▶ TASK TO COMPLETE
Reproduce the entire opinion text on the Hoyt school land case verbatim, as it appears below.

Start of TEXT

Trustees of Sch. v. Hoyt

Decision Date08 October 1925
Docket NumberNo. 16382.,16382.
Citation148 N.E. 867,318 Ill. 60
PartiesTRUSTEES OF SCHOOLS et al. v. HOYT.
CourtIllinois Supreme Court

OPINION TEXT STARTS HERE

Petition by the Trustees of Schools and others to condemn land of Norman C. Hoyt for schoolhouse site. Judgment for defendant, and petitioners appeal.

Affirmed.

See, also, 311 Ill. 532, 143 N. E. 59.

Appeal from Champaign County Court; Roy C. Freeman, Judge.

Williamson & Winkelman, of Urbana, and Jones, McIntire & Jones and Hall & Holaday, all of Danville (O. M. Jones, of Danville, and A. R. Hall, of Chicago, of counsel), for appellants.

Green & Palmer, of Urbana (Henry I. Green, Oris Barth, and Charles G. Howard, all of Urbana, of counsel), for appellee.

DUNN, C. J.

This cause was before the court at the December term, 1923. The proceeding was a petition to condemn land for a schoolhouse site. The owner of the land objected to the condemnation, because of the lack of the statutory conditions authorizing the exercise of the power of eminent domain; but his motion was denied, and after a trial a judgment of condemnation was rendered, from which he appealed. While other objections were raised on the record, the judgment of reversal was based solely on the lack of power of the board of education to call the election to vote on the proposition to locate and purchase a schoolhouse site, and the judgment of the county court was reversed, and the cause was remanded, with directions to dismiss the petition. On the reinstatement of the cause in the county court, the petitioners made a motion for leave to amend the petition and for another hearing, with leave to introduce further evidence. The defendant made a cross-motion for a judgment dismissing the petition. The court overruled the motion of the petitioners, and entered a judgment for the defendant, dismissing the petition.

End of TEXT
Start of DATASET SECTION

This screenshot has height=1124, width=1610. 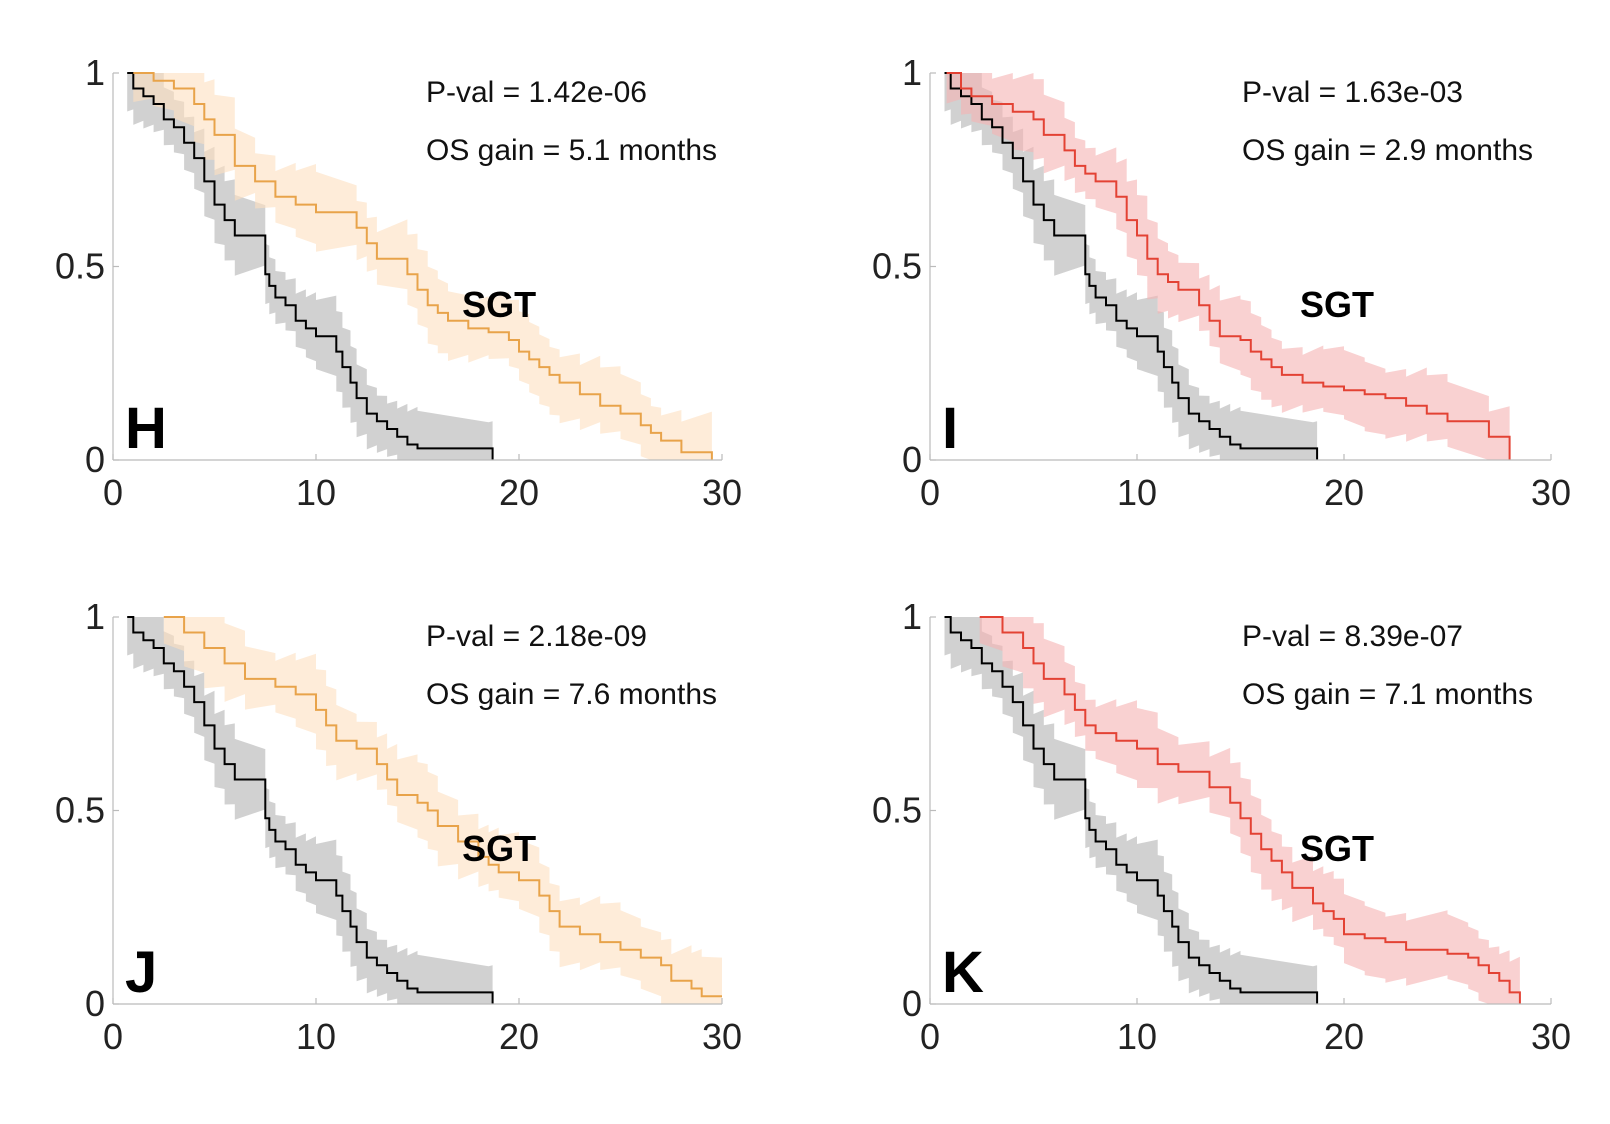 What do you see at coordinates (141, 972) in the screenshot?
I see `panel-letter: J` at bounding box center [141, 972].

End of DATASET SECTION

▶ FINISHED EXERCISE
Trustees of Sch. v. Hoyt

Decision Date08 October 1925
Docket NumberNo. 16382.,16382.
Citation148 N.E. 867,318 Ill. 60
PartiesTRUSTEES OF SCHOOLS et al. v. HOYT.
CourtIllinois Supreme Court

OPINION TEXT STARTS HERE

Petition by the Trustees of Schools and others to condemn land of Norman C. Hoyt for schoolhouse site. Judgment for defendant, and petitioners appeal.

Affirmed.

See, also, 311 Ill. 532, 143 N. E. 59.

Appeal from Champaign County Court; Roy C. Freeman, Judge.

Williamson & Winkelman, of Urbana, and Jones, McIntire & Jones and Hall & Holaday, all of Danville (O. M. Jones, of Danville, and A. R. Hall, of Chicago, of counsel), for appellants.

Green & Palmer, of Urbana (Henry I. Green, Oris Barth, and Charles G. Howard, all of Urbana, of counsel), for appellee.

DUNN, C. J.

This cause was before the court at the December term, 1923. The proceeding was a petition to condemn land for a schoolhouse site. The owner of the land objected to the condemnation, because of the lack of the statutory conditions authorizing the exercise of the power of eminent domain; but his motion was denied, and after a trial a judgment of condemnation was rendered, from which he appealed. While other objections were raised on the record, the judgment of reversal was based solely on the lack of power of the board of education to call the election to vote on the proposition to locate and purchase a schoolhouse site, and the judgment of the county court was reversed, and the cause was remanded, with directions to dismiss the petition. On the reinstatement of the cause in the county court, the petitioners made a motion for leave to amend the petition and for another hearing, with leave to introduce further evidence. The defendant made a cross-motion for a judgment dismissing the petition. The court overruled the motion of the petitioners, and entered a judgment for the defendant, dismissing the petition.